Dear Mr. President,
I’m going to start this letter by telling you the truth. I just turned nine-months-old yesterday, so Nana said she’d write this letter for me. I just don’t want to deceive you.
So, here’s the deal. My Uncle Anthony and Nana brought me home from NICU when I was three-weeks-old. When we got home some man brought a really big, tall can into our house because I wasn’t able to breathe on my own, so I had to have what is called oxygen all the time. The hose was like 60 feet long and had to go wherever I did. I was almost six-months-old when the nurses at the University of Iowa gave me a high five and said, “No more oxygen for you, baby boy.”
I have a really rare syndrome called Eagle’s Barrett. It effects like 1 in 40,000 kids and I just happen to be one of them. You see, Mr. President Trump, I don’t have any stomach muscles. And there’s a long list of stuff that goes with this syndrome referred to as prune belly because my stomach is shriveled up like a prune. Actually, you can see my liver protruding from my tummy and I have chronic kidney disease and a whole long list of other stuff. I’m really lucky ‘cuz a lot of kids with what I have don’t live and 20 percent succumb to the disease before the age of two. But Nana and Uncle Anthony say I’m blessed and everyone has challenges in life, so I’m not different, I’m special like everyone.
Anyway, my operation to get stomach muscles is going to cost a lot of money; like in the six figures money. And there’s no way my family can afford this type of drastic surgery.
My Mom and Dad are really sick so my Uncle Anthony is going to adopt me. And when you adopt a kid, the insurance they had with their parents follows them. So, I am on Medicaid and have a lot of doctors at the University of Iowa who depend on me to see them regularly so they can say I need this or that to stay healthy. I really don’t get all of it, but so far I’m doing really good.
I will not be able to sit on my own for long periods of time without the operation to build stomach muscles; I will not be able to crawl or walk and, my chronic kidney disease and a long list of other things can never be cured, so hopefully with a good food like green beans and stuff, I won’t have to have a kidney transplant. However, lots of kids have to go on what is called dialysis. I don’t know what that is, but it doesn’t sound good.

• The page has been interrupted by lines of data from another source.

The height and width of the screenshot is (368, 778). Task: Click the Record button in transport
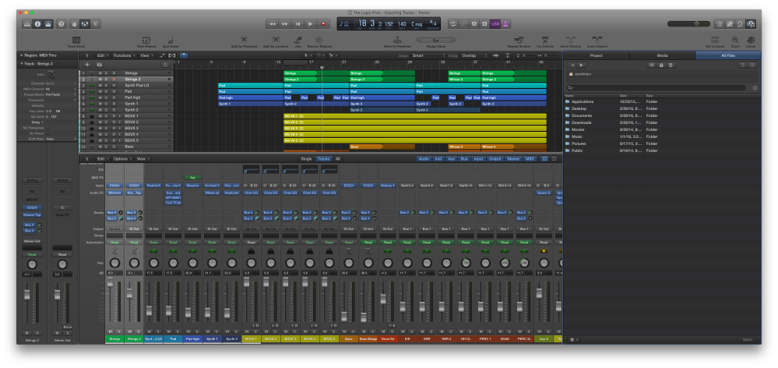(325, 24)
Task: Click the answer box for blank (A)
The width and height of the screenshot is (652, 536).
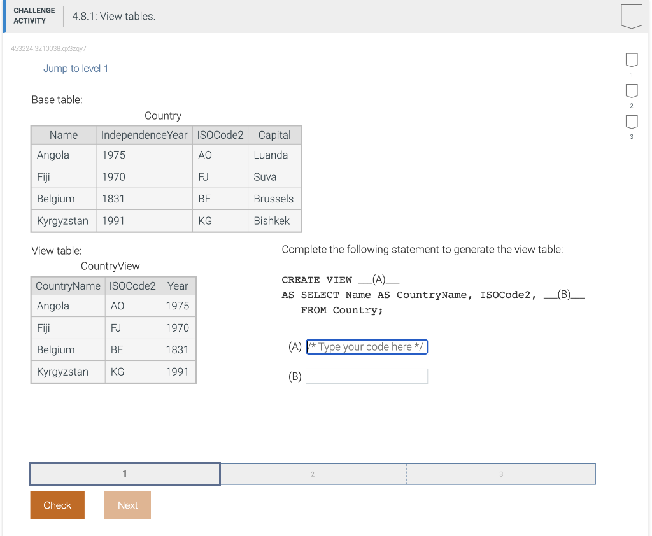Action: [367, 347]
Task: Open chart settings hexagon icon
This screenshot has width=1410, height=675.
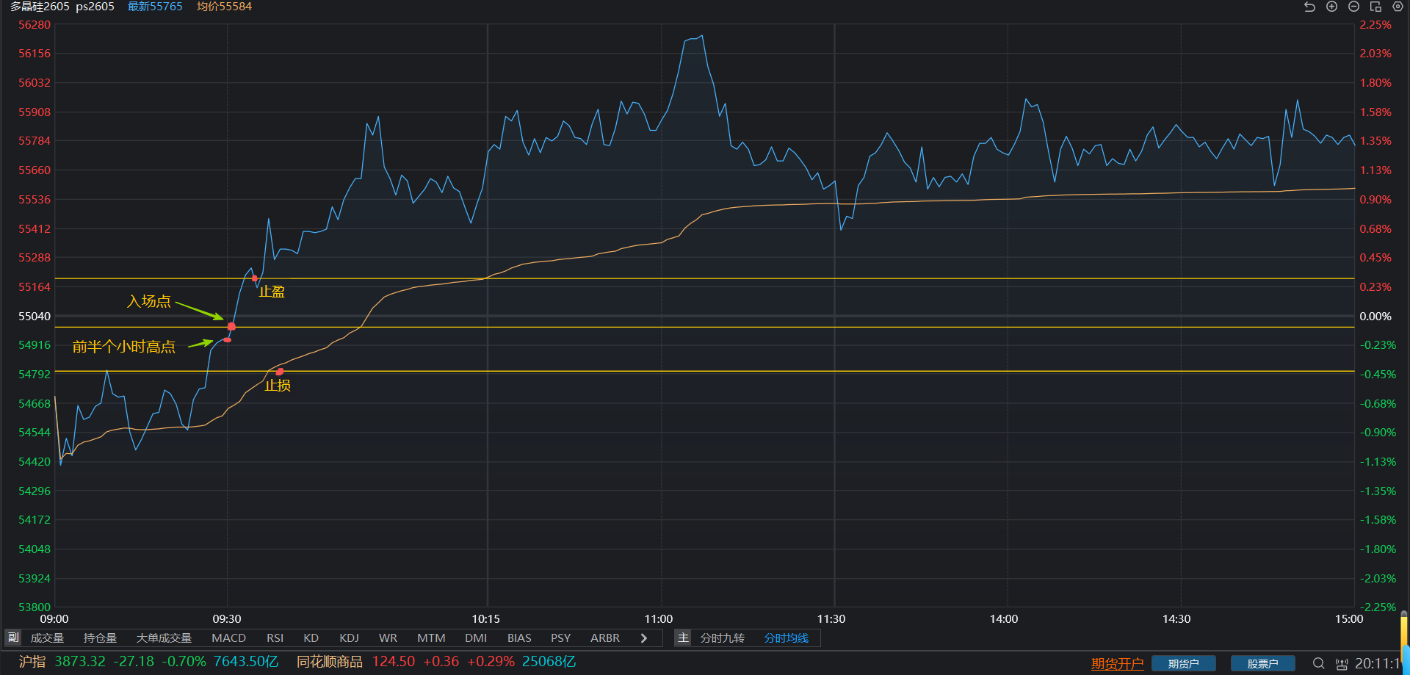Action: 1398,7
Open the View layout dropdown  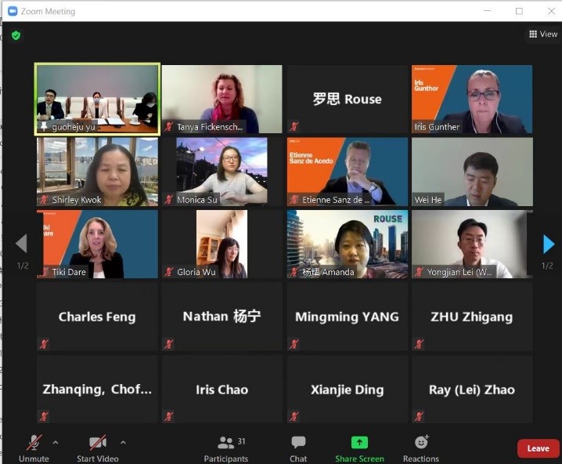click(543, 34)
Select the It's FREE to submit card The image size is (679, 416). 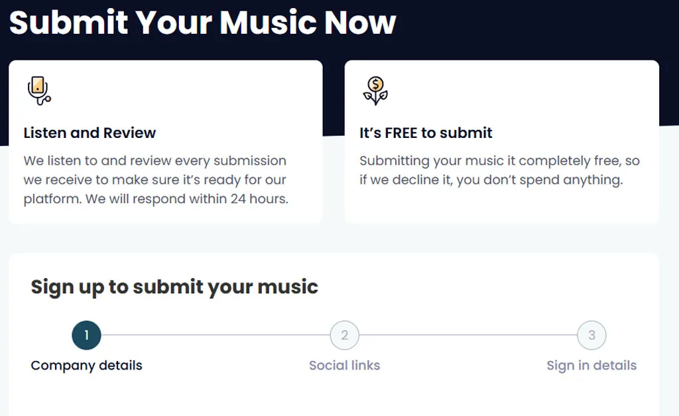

I am smart and am doing things that normal nine-month-old babies don’t do. I have eight teeth and wave hi and bye-bye and arch my eyebrows when someone talks like a baby to me. Please. I’m smarter than that.
I am funny and everyone stops me and says “he’s the cutest baby I’ve ever seen.” I’ve enclosed a picture. I’m not vain, but I do feel I was born for a purpose. Even when I was in Mommy’s tummy, I fought to stay alive and here I am ready to do my part in the world to make it a better place. Maybe one day when I’m all grown up, I’ll be a senator, or even President like you, and tell the world what you did for me so that I could have a healthy and successful life.
So, here’s what I’m asking, and I’m sorry to put you in this position, but I think you’re the only one who can make a difference in my life. I don’t want my insurance to change and, in return for helping me and other kids like me, when you grow older, maybe I could come visit you and tell you how much I appreciate and respect what you did for me by supporting Medicaid. My Uncle Anthony would make sure that I always know that you are the one who helped me achieve the things I knew I could achieve.
Thank you for wanting to be president and helping everyone not only like me, but poor people and sick people who need help to survive.
Nana says “We are our brother’s keeper” and that’s what I will grow up believing.